Exercise: Copy every line of the material below word for word, leaving out the pictures.
::::::::
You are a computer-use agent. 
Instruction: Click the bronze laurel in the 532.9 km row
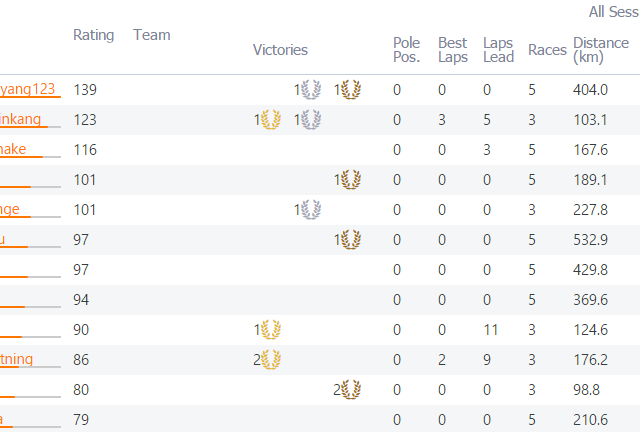351,240
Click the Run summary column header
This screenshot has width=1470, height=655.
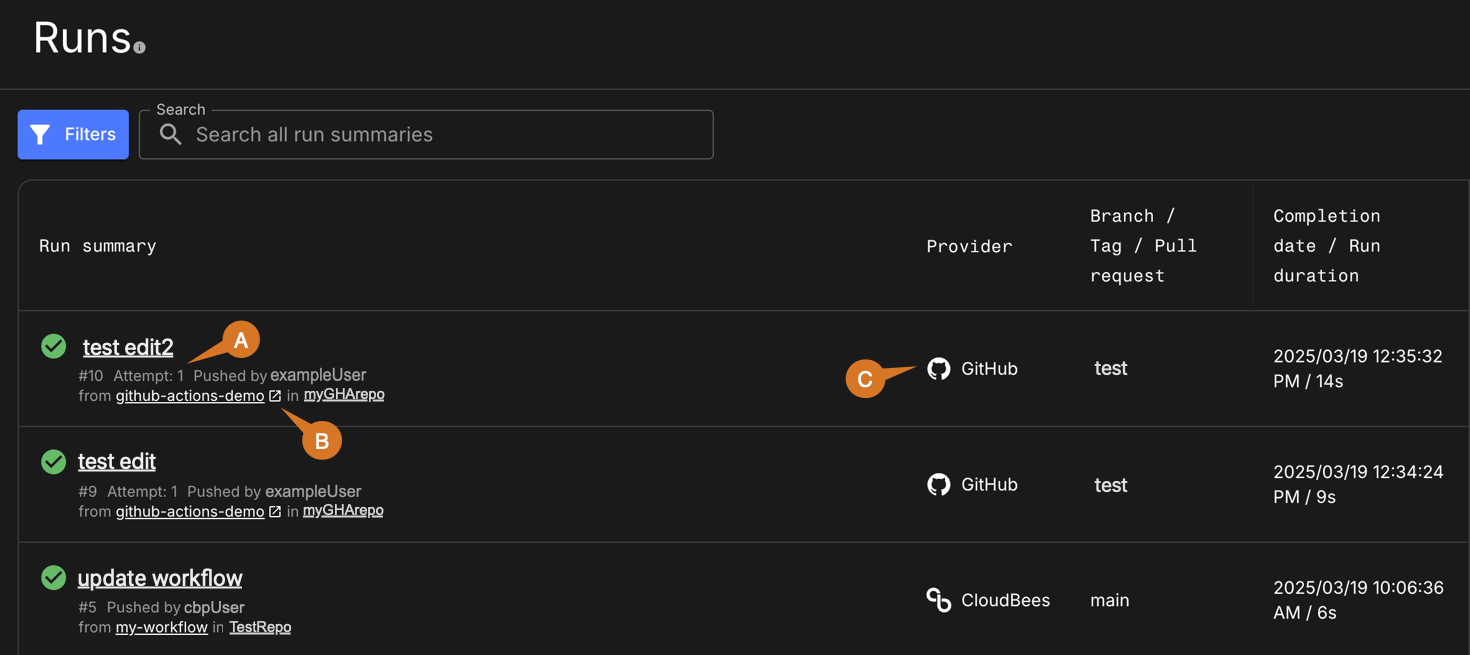[x=98, y=246]
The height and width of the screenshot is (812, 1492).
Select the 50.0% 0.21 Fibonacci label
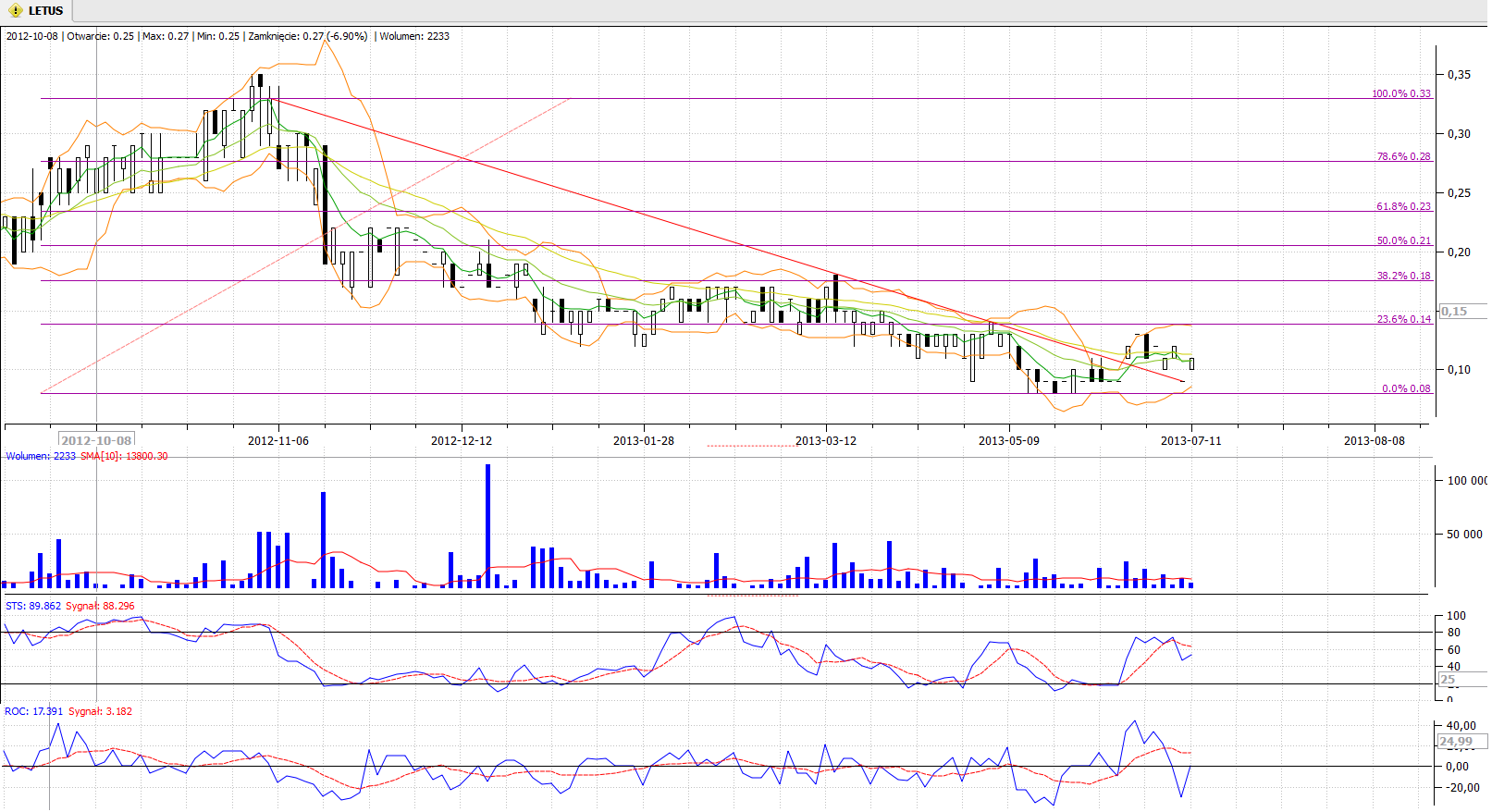coord(1403,240)
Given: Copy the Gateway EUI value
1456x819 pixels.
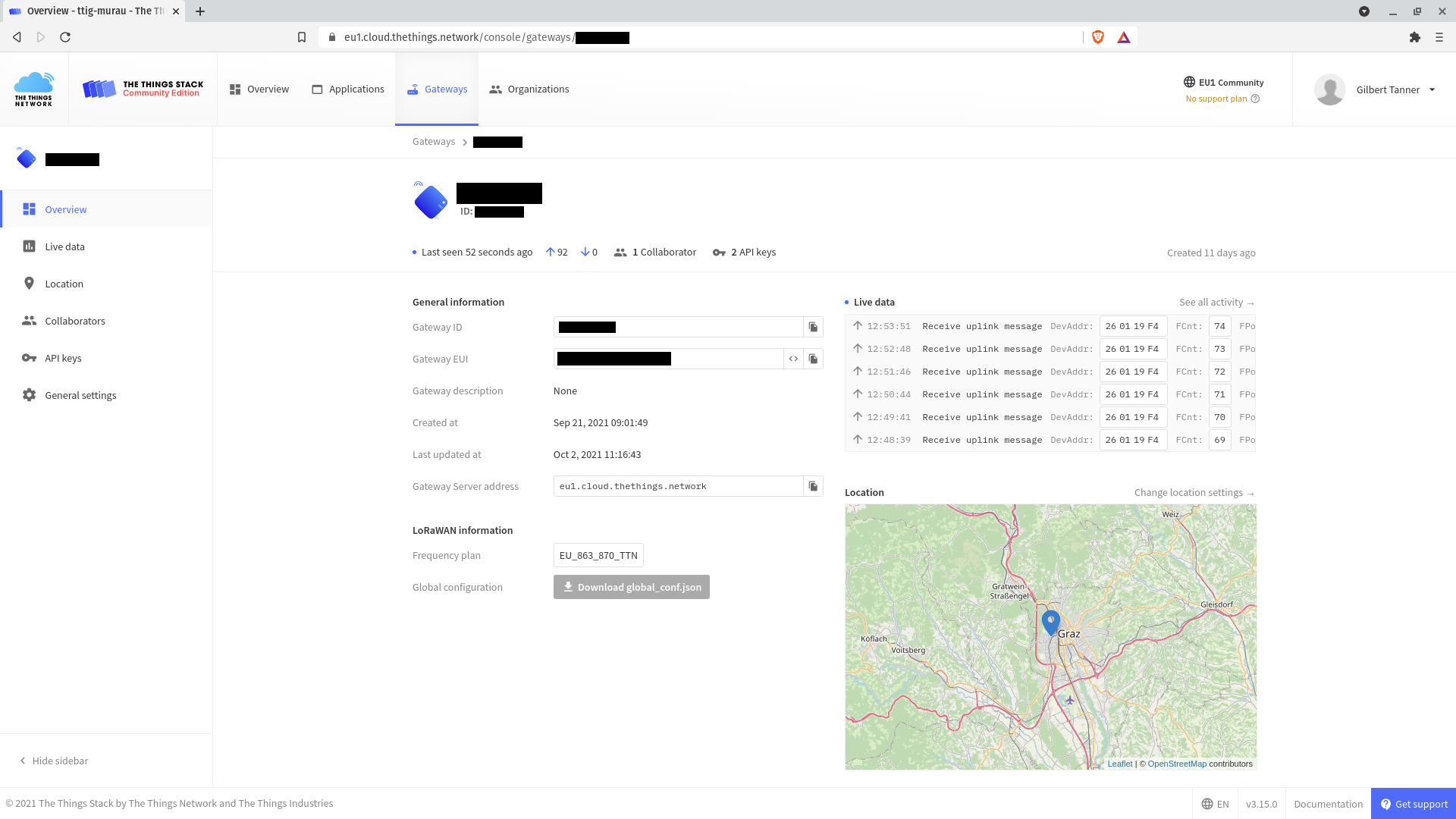Looking at the screenshot, I should (813, 359).
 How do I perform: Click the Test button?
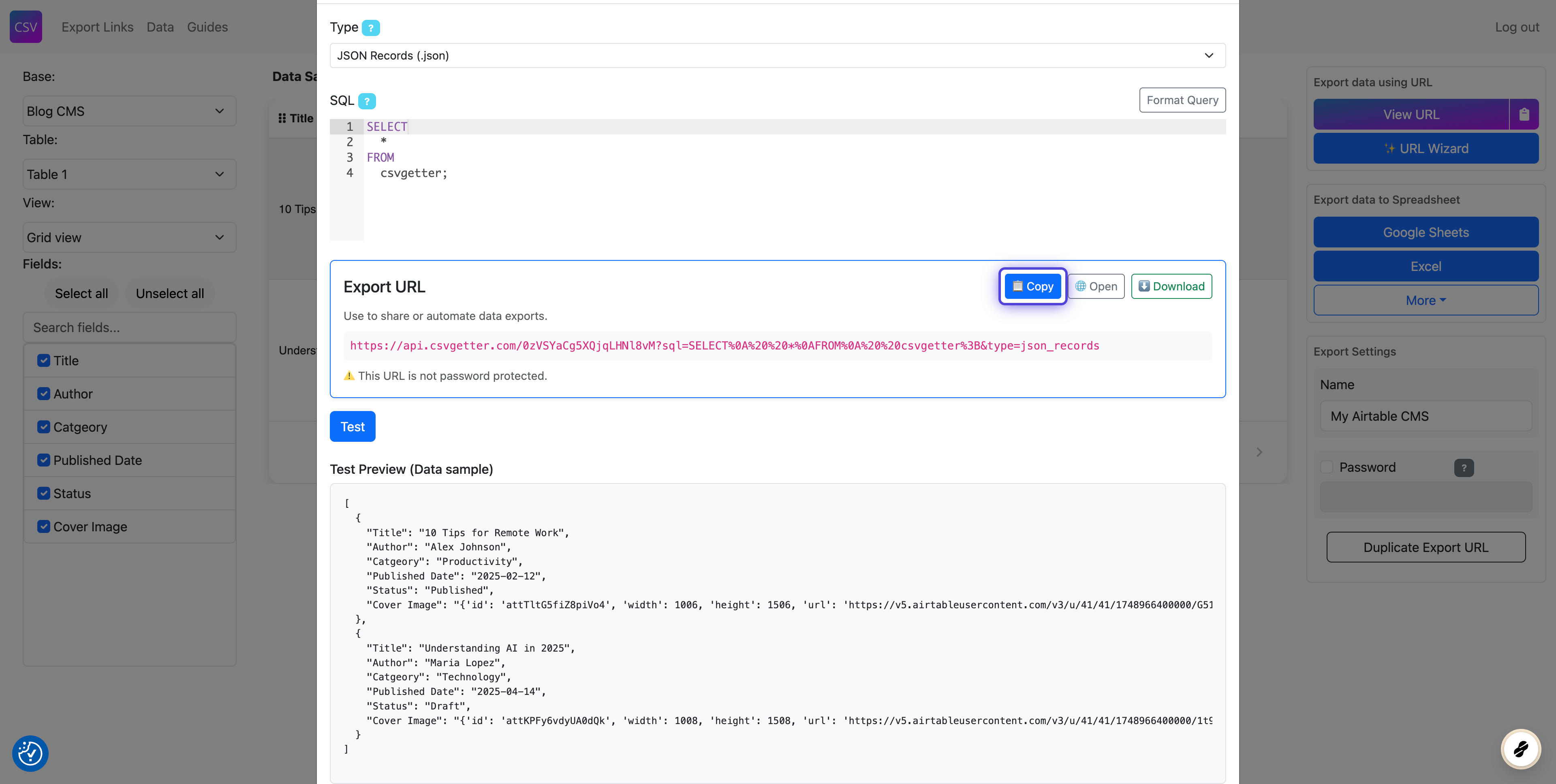(352, 427)
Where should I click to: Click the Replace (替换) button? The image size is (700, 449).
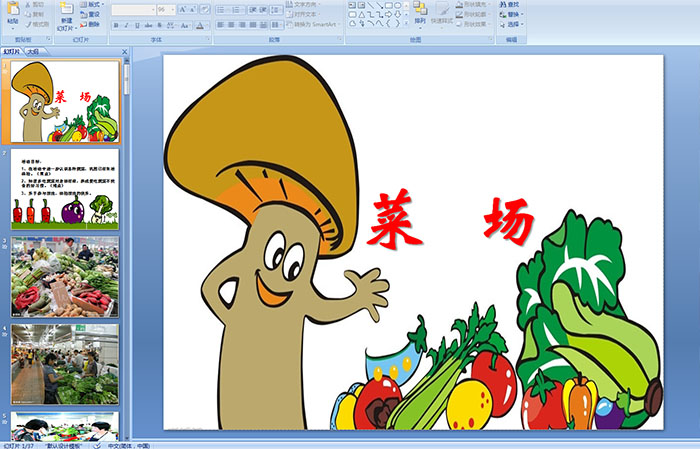(x=513, y=15)

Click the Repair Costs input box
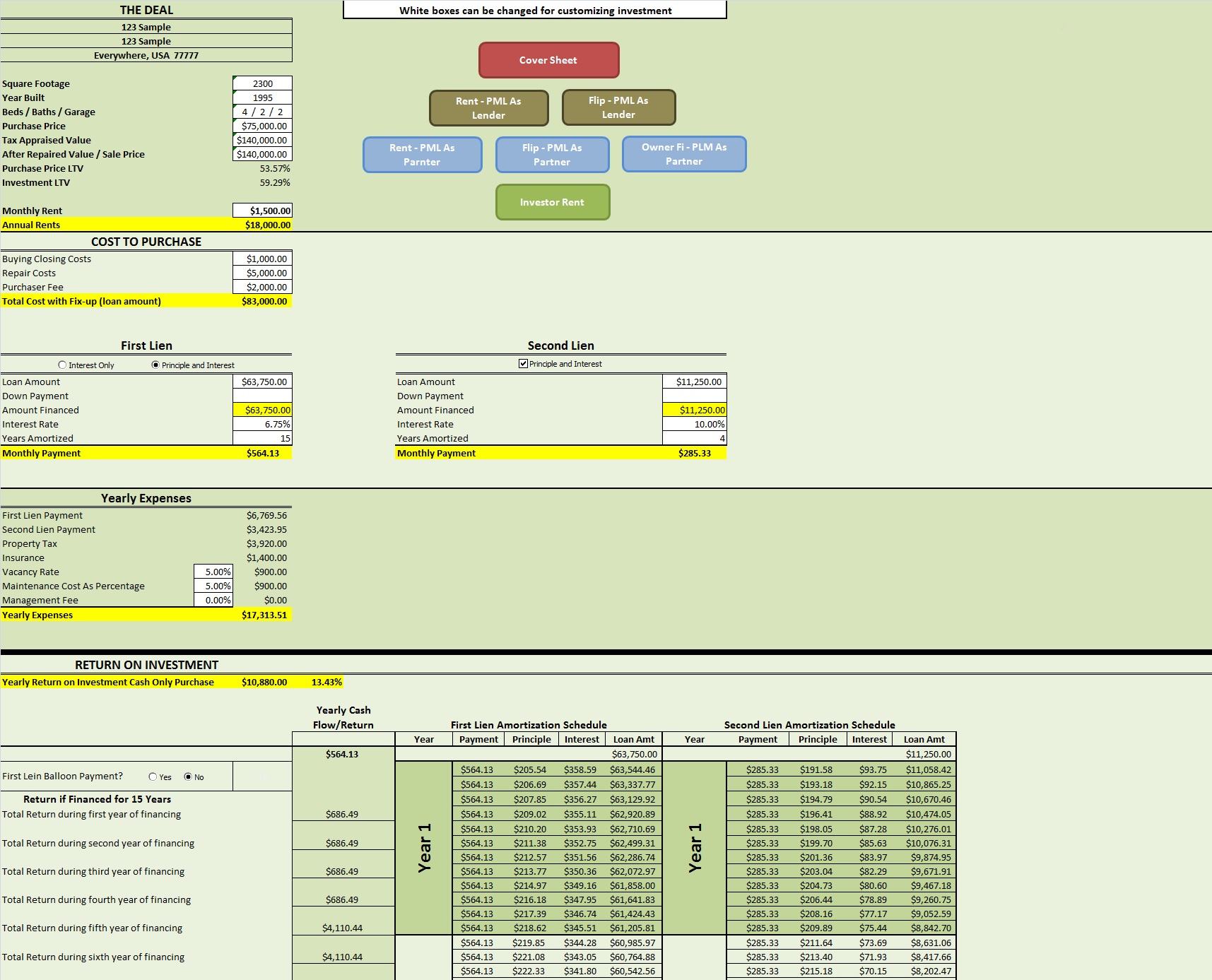(x=262, y=273)
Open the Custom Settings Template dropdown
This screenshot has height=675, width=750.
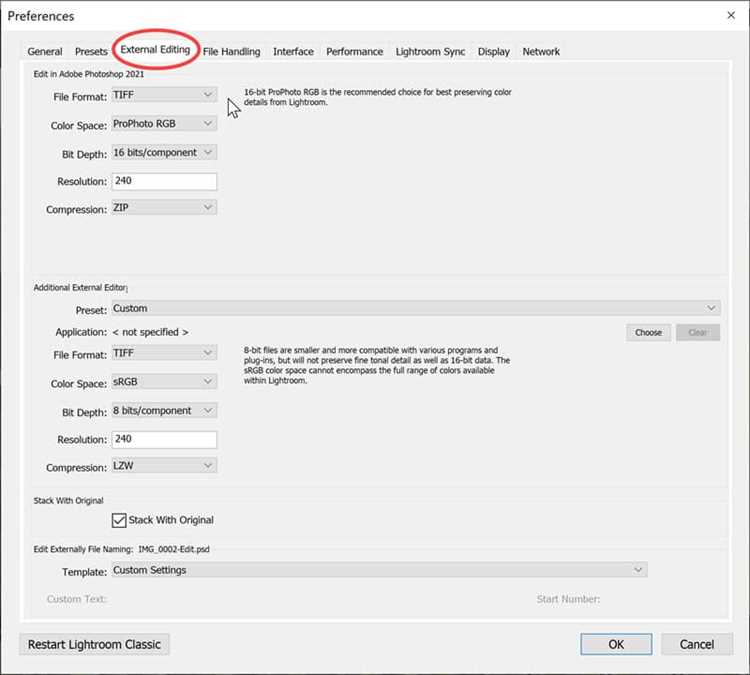(x=379, y=570)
::::::::
Answer:
You are a computer-use agent. 
Instruction: Click the bronze laurel in the 532.9 km row
351,240
Click the Run summary column header
This screenshot has width=1470, height=655.
[x=98, y=246]
The height and width of the screenshot is (812, 1492).
Select the 50.0% 0.21 Fibonacci label
coord(1403,240)
Given: Copy the Gateway EUI value
1456x819 pixels.
Looking at the screenshot, I should (813, 359).
 How do I perform: Click the Test button?
(352, 427)
Where should I click to: Click the Replace (替换) button? The image size is (700, 449).
(x=513, y=15)

Click the Repair Costs input box
(x=262, y=273)
Open the Custom Settings Template dropdown
This screenshot has height=675, width=750.
(x=379, y=570)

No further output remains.